[Text section]

By Katy Rank Lev

Brian Harvey's honorable championship run

Brian Harvey leans forward, poised for the start. Representing the Tartans at the NCAA Division III cross-country national championships, the senior stands among 280 of the best runners in the country. The gun fires, and there is a mad dash to find open space among moving knees and elbows. The starter trips in his haste to escape the charging athletes and curls into a ball. "I have to get out of here," Harvey thinks, sucking in the 20-degree air, swerving his way forward. Amid the chaos of runners jumping out of the way of the human roadblock, Harvey finds himself in the lead.

He has been a runner as long as he can remember. His first lasting memory is of a rainy, cold afternoon jogging with his mother around their neighborhood in Ellicott City, Md. They ran six one-mile loops through the hills. A few months later, he ran his first 10K at seven years old. Hooked on the challenge running provided as much as the mathematical ways a course could be broken into small sections—mini-problems to solve one at a time—he dedicated the bulk of his free time toward the pursuit of the pavement.

[/Text section]

*Exercise details*
Echo the profile of Brian Harvey word for word, starting at "By Katy Rank" and ending at "in the lead.".

[Dataset extract]

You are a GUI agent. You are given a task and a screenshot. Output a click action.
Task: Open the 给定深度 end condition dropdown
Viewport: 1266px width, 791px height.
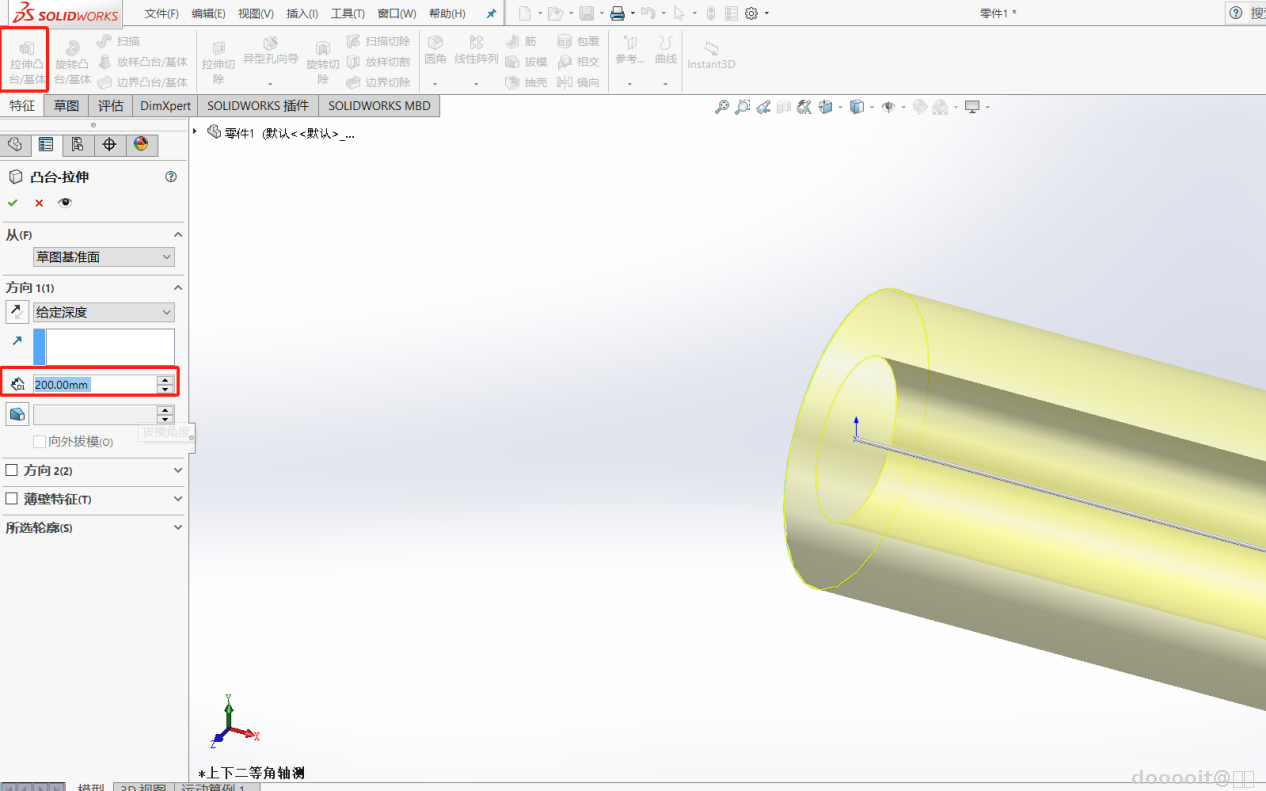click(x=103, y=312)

[/Dataset extract]

*Task answer*
By Katy Rank Lev

Brian Harvey's honorable championship run

Brian Harvey leans forward, poised for the start. Representing the Tartans at the NCAA Division III cross-country national championships, the senior stands among 280 of the best runners in the country. The gun fires, and there is a mad dash to find open space among moving knees and elbows. The starter trips in his haste to escape the charging athletes and curls into a ball. "I have to get out of here," Harvey thinks, sucking in the 20-degree air, swerving his way forward. Amid the chaos of runners jumping out of the way of the human roadblock, Harvey finds himself in the lead.